**Exercise material:**
◇ ◇ ◇ ◇

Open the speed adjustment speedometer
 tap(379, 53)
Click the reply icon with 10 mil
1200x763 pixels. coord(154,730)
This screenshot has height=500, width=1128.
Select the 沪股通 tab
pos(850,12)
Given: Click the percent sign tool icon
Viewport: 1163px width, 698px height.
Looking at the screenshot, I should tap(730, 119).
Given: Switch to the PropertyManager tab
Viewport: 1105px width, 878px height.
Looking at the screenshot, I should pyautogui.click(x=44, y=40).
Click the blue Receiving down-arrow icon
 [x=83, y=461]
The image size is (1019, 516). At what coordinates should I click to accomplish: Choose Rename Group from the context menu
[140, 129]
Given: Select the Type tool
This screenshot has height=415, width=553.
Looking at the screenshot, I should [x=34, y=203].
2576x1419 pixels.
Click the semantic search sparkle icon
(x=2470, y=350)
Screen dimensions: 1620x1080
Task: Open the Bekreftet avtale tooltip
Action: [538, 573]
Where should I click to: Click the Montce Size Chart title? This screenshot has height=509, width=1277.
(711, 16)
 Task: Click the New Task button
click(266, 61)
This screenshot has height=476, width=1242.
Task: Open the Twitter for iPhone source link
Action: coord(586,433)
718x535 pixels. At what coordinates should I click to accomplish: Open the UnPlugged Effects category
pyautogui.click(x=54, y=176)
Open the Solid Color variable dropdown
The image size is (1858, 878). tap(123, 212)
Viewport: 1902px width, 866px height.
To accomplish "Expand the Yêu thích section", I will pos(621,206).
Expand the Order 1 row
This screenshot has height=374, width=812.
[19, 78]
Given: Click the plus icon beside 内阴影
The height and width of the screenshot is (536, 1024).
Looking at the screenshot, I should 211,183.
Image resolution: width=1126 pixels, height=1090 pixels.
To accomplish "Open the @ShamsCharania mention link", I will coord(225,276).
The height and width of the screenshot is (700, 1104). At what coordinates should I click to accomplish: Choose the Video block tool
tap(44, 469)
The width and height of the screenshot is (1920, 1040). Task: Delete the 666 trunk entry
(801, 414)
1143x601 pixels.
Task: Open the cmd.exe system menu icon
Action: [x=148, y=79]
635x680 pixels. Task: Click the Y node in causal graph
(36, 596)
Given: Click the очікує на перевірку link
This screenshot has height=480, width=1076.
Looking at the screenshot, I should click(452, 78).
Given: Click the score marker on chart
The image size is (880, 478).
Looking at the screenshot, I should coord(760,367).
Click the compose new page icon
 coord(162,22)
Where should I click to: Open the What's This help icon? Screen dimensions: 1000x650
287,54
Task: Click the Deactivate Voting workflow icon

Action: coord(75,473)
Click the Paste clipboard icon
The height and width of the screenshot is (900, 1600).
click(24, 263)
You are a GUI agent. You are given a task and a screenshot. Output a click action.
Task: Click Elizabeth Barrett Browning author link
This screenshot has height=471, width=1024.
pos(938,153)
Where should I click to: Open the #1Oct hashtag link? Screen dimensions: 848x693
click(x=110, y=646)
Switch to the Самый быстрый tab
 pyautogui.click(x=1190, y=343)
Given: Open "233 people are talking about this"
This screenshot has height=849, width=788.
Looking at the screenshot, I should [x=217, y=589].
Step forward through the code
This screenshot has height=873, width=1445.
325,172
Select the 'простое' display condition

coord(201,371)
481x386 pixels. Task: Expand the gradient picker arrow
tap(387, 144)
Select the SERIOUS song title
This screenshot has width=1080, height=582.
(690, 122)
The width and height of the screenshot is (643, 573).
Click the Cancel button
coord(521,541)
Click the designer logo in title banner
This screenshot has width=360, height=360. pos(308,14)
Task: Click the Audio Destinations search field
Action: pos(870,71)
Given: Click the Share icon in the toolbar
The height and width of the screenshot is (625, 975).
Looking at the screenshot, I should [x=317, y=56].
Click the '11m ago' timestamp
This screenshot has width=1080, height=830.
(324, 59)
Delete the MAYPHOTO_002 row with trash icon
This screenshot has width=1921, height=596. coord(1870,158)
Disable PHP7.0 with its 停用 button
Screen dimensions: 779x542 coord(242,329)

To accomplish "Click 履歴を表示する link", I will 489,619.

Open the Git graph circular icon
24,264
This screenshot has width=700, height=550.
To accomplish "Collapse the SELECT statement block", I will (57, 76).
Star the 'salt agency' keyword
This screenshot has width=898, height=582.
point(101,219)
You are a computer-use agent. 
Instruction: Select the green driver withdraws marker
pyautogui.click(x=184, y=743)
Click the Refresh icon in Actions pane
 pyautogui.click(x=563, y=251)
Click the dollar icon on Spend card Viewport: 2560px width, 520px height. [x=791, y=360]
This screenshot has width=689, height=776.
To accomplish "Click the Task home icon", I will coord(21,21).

◇ ◇ ◇ ◇

From the first line to the last, reproduce the material word for word.

**Solution to the problem:**
Open the speed adjustment speedometer
 tap(379, 53)
Click the reply icon with 10 mil
1200x763 pixels. coord(154,730)
This screenshot has height=500, width=1128.
Select the 沪股通 tab
pos(850,12)
Given: Click the percent sign tool icon
Viewport: 1163px width, 698px height.
Looking at the screenshot, I should tap(730, 119).
Given: Switch to the PropertyManager tab
Viewport: 1105px width, 878px height.
Looking at the screenshot, I should pyautogui.click(x=44, y=40).
Click the blue Receiving down-arrow icon
 [x=83, y=461]
The image size is (1019, 516). At what coordinates should I click to accomplish: Choose Rename Group from the context menu
[140, 129]
Given: Select the Type tool
This screenshot has height=415, width=553.
Looking at the screenshot, I should [x=34, y=203].
2576x1419 pixels.
Click the semantic search sparkle icon
(x=2470, y=350)
Screen dimensions: 1620x1080
Task: Open the Bekreftet avtale tooltip
Action: [538, 573]
Where should I click to: Click the Montce Size Chart title? This screenshot has height=509, width=1277.
(711, 16)
 Task: Click the New Task button
click(266, 61)
This screenshot has height=476, width=1242.
Task: Open the Twitter for iPhone source link
Action: coord(586,433)
718x535 pixels. At what coordinates should I click to accomplish: Open the UnPlugged Effects category
pyautogui.click(x=54, y=176)
Open the Solid Color variable dropdown
The image size is (1858, 878). tap(123, 212)
Viewport: 1902px width, 866px height.
To accomplish "Expand the Yêu thích section", I will pos(621,206).
Expand the Order 1 row
This screenshot has height=374, width=812.
[19, 78]
Given: Click the plus icon beside 内阴影
The height and width of the screenshot is (536, 1024).
Looking at the screenshot, I should 211,183.
Image resolution: width=1126 pixels, height=1090 pixels.
To accomplish "Open the @ShamsCharania mention link", I will coord(225,276).
The height and width of the screenshot is (700, 1104). At what coordinates should I click to accomplish: Choose the Video block tool
tap(44, 469)
The width and height of the screenshot is (1920, 1040). Task: Delete the 666 trunk entry
(801, 414)
1143x601 pixels.
Task: Open the cmd.exe system menu icon
Action: [x=148, y=79]
635x680 pixels. Task: Click the Y node in causal graph
(36, 596)
Given: Click the очікує на перевірку link
This screenshot has height=480, width=1076.
Looking at the screenshot, I should click(452, 78).
Given: Click the score marker on chart
The image size is (880, 478).
Looking at the screenshot, I should coord(760,367).
Click the compose new page icon
 coord(162,22)
Where should I click to: Open the What's This help icon? Screen dimensions: 1000x650
287,54
Task: Click the Deactivate Voting workflow icon

Action: coord(75,473)
Click the Paste clipboard icon
The height and width of the screenshot is (900, 1600).
click(24, 263)
You are a GUI agent. You are given a task and a screenshot. Output a click action.
Task: Click Elizabeth Barrett Browning author link
This screenshot has height=471, width=1024.
pos(938,153)
Where should I click to: Open the #1Oct hashtag link? Screen dimensions: 848x693
click(x=110, y=646)
Switch to the Самый быстрый tab
 pyautogui.click(x=1190, y=343)
Given: Open "233 people are talking about this"
This screenshot has height=849, width=788.
Looking at the screenshot, I should [x=217, y=589].
Step forward through the code
This screenshot has height=873, width=1445.
325,172
Select the 'простое' display condition

coord(201,371)
481x386 pixels. Task: Expand the gradient picker arrow
tap(387, 144)
Select the SERIOUS song title
This screenshot has width=1080, height=582.
(690, 122)
The width and height of the screenshot is (643, 573).
Click the Cancel button
coord(521,541)
Click the designer logo in title banner
This screenshot has width=360, height=360. pos(308,14)
Task: Click the Audio Destinations search field
Action: pos(870,71)
Given: Click the Share icon in the toolbar
The height and width of the screenshot is (625, 975).
Looking at the screenshot, I should [x=317, y=56].
Click the '11m ago' timestamp
This screenshot has width=1080, height=830.
(324, 59)
Delete the MAYPHOTO_002 row with trash icon
This screenshot has width=1921, height=596. coord(1870,158)
Disable PHP7.0 with its 停用 button
Screen dimensions: 779x542 coord(242,329)

To accomplish "Click 履歴を表示する link", I will 489,619.

Open the Git graph circular icon
24,264
This screenshot has width=700, height=550.
To accomplish "Collapse the SELECT statement block", I will (57, 76).
Star the 'salt agency' keyword
This screenshot has width=898, height=582.
point(101,219)
You are a computer-use agent. 
Instruction: Select the green driver withdraws marker
pyautogui.click(x=184, y=743)
Click the Refresh icon in Actions pane
 pyautogui.click(x=563, y=251)
Click the dollar icon on Spend card Viewport: 2560px width, 520px height. [x=791, y=360]
This screenshot has width=689, height=776.
To accomplish "Click the Task home icon", I will coord(21,21).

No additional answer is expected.